**SELECTED EXTRACT**.
━━━━━━━━

[BREAKDOWN] E1-6: How do you set greenhouse gas emission targets?
How do you set greenhouse gas emission targets?
Last updated: 08-08-2025
1. Introduction
When businesses report their greenhouse gas (GHG) emissions, setting clear and credible targets is just as important as measuring emissions accurately. GHG targets define a company’s ambition for reducing its climate impact and show stakeholders how serious the organization is about driving real change.
This article will help you understand:
✅ What greenhouse gas emission targets are and why they matter
✅ The different types of GHG targets and their strategic implications
✅ How to set emission reduction goals
✅ Common pitfalls to avoid when setting GHG targets
By the end of this article, you’ll have a better understanding of greenhouse gas emission targets.
2. What are greenhouse gas emission targets?
Greenhouse gas emission targets are specific goals set to limit, reduce, or neutralize the emissions of GHGs, such as carbon dioxide (CO₂), methane (CH₄), and nitrous oxide (N₂O), produced by human activities.
These targets are often expressed in absolute terms (e.g., reducing emissions by 50% by 2030 compared to 2018 levels) or in intensity terms (e.g., reducing emissions per unit of product or revenue).
Setting a GHG target involves deciding:
What baseline year to measure reductions from.
What scope of emissions (Scope 1, 2, and/or 3) to include.
What timeframe to achieve the reduction.
Whether to aim for absolute reductions, intensity reductions, or net-zero outcomes.
3. Why set greenhouse gas emission targets?
Setting GHG targets drives real operational, financial, and reputational benefits:
Moreover, setting clear targets fosters a culture of accountability internally. Goals encourage teams to think critically about how everyday operations impact the planet.
4. Types of greenhouse gas targets
There are several ways to define GHG targets. Each comes with strategic implications:
Absolute reduction targets signal a strong climate commitment because they require companies to cut emissions in total, even if the business grows. This often demands transformative changes in operations, supply chains, or energy sources. It can be more challenging but shows serious climate leadership.
Intensity reduction targets allow emissions to grow if business output grows faster. They offer flexibility, especially for rapidly expanding companies, but may be perceived as less ambitious.
Science-based targets position companies as sustainability leaders by aligning with the latest climate science. These targets can strengthen investor confidence and brand reputation but also require faster, more aggressive action, which may impact near-term profitability if not carefully managed.
5. How to set greenhouse gas emission targets
Setting GHG targets requires methodical planning. Here’s a step-by-step approach:
Step 1: Define the baseline year
Select a recent, representative year as the reference point for future comparisons. Ensure high-quality, verified data for that year.
Example: Use 2022 as the baseline for targets set in 2024.
Step 2: Choose scopes and boundaries
Decide whether to include:
Scope 1: Direct emissions from owned operations (e.g., fuel use).
Scope 2: Indirect emissions from purchased electricity, steam, heating, and cooling.
Scope 3: All other indirect emissions across the value chain.
Read more about boundary setting in this article:
Step 3: Set the ambition level
Determine how aggressive your goal should be. Options include:
30% reduction by 2030 (moderate ambition)

━━━━━━━━

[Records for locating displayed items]
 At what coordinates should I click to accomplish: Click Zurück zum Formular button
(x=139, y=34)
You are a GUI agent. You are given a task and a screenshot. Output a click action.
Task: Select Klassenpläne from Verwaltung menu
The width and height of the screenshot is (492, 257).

━━━━━━━━

**WHAT IS EXPECTED**.
In the article on greenhouse gas emission targets, copy the passage starting with "What timeframe to" and going on through "impact the planet.", swapping "accountability" for "responsibility".

**TASK OUTPUT**.
What timeframe to achieve the reduction.
Whether to aim for absolute reductions, intensity reductions, or net-zero outcomes.
3. Why set greenhouse gas emission targets?
Setting GHG targets drives real operational, financial, and reputational benefits:
Moreover, setting clear targets fosters a culture of responsibility internally. Goals encourage teams to think critically about how everyday operations impact the planet.